In our application we are running on a dual Xeon server with memory configured as 12gb local to each processor and a memory bus connecting the two Xeon's. For performance reasons, we want to control where we allocate a large (>6gb) block of memory. Below is simplified code -
DWORD processorNumber = GetCurrentProcessorNumber();
UCHAR nodeNumber = 255;
GetNumaProcessorNode((UCHAR)processorNumber, &nodeNumber );
// get amount of physical memory available of node.
ULONGLONG availableMemory = MAXLONGLONG;
GetNumaAvailableMemoryNode(nodeNumber, &availableMemory )
// make sure that we don't request too much. Initial limit will be 75% of available memory
_allocateAmt = qMin(requestedMemory, availableMemory * 3 / 4);
// allocate the cached memory region now.
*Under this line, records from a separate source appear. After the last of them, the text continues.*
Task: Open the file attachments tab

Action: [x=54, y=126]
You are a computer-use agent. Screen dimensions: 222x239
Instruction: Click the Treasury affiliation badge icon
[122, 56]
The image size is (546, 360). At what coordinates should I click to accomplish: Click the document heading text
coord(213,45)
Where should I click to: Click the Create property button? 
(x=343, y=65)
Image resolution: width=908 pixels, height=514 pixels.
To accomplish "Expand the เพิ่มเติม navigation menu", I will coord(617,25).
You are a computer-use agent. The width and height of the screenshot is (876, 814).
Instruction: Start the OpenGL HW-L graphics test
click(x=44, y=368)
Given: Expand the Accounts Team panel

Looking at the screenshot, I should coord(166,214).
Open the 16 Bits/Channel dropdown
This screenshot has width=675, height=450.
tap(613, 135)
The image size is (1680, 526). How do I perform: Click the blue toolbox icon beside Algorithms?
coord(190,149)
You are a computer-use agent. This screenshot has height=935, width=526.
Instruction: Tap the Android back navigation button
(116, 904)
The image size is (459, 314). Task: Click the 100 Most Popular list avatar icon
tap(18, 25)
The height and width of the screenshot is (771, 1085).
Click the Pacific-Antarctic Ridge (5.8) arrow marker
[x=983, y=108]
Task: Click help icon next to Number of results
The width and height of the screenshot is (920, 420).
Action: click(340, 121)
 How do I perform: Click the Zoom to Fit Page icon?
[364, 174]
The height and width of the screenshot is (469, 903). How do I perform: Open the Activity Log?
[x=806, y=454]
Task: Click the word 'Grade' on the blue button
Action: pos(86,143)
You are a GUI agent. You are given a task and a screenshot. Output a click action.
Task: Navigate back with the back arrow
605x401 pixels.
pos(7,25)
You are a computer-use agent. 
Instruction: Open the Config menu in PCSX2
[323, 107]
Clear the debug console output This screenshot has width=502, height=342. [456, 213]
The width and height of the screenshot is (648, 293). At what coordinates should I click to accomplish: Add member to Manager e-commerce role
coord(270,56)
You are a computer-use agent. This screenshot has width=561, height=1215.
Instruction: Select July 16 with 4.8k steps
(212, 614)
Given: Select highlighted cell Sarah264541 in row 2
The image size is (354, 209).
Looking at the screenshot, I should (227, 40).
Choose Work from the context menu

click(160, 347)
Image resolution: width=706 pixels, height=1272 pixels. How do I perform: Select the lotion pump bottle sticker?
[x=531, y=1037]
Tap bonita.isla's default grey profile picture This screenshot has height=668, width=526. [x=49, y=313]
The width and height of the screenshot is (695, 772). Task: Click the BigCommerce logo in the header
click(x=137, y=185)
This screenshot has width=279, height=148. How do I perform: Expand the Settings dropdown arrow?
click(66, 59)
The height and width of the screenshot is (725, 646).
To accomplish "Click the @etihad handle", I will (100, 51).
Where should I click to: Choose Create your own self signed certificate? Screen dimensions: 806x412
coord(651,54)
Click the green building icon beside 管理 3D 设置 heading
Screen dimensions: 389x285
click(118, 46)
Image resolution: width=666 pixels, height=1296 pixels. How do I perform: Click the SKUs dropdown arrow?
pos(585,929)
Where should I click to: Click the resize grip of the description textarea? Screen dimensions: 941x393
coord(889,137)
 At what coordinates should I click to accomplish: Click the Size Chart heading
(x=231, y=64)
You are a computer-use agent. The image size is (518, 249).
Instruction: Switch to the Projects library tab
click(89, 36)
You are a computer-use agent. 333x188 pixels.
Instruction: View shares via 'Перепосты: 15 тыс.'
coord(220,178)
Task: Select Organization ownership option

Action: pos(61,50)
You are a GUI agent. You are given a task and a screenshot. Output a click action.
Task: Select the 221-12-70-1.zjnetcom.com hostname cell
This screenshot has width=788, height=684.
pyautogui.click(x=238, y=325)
HANDLE handle = (HANDLE)GetCurrentProcess ();
cacheObject = (char*) VirtualAllocExNuma (handle, 0, _allocateAmt,
MEM_COMMIT | MEM_RESERVE ,
PAGE_READWRITE| PAGE_NOCACHE , nodeNumber);
The code as is, works correctly using VS2008 on Win 7/64.
In our application this block of memory functions as a cache store for static objects (1-2mb ea) that are normally stored on the hard drive. My problem is that when we transfer data into the cache area using memcpy, it takes > 10 times as longer than if we allocate memory using new char[xxxx]
. And no other code changes.
We are at a loss to understand why this is happening. Any suggestions as to where to look?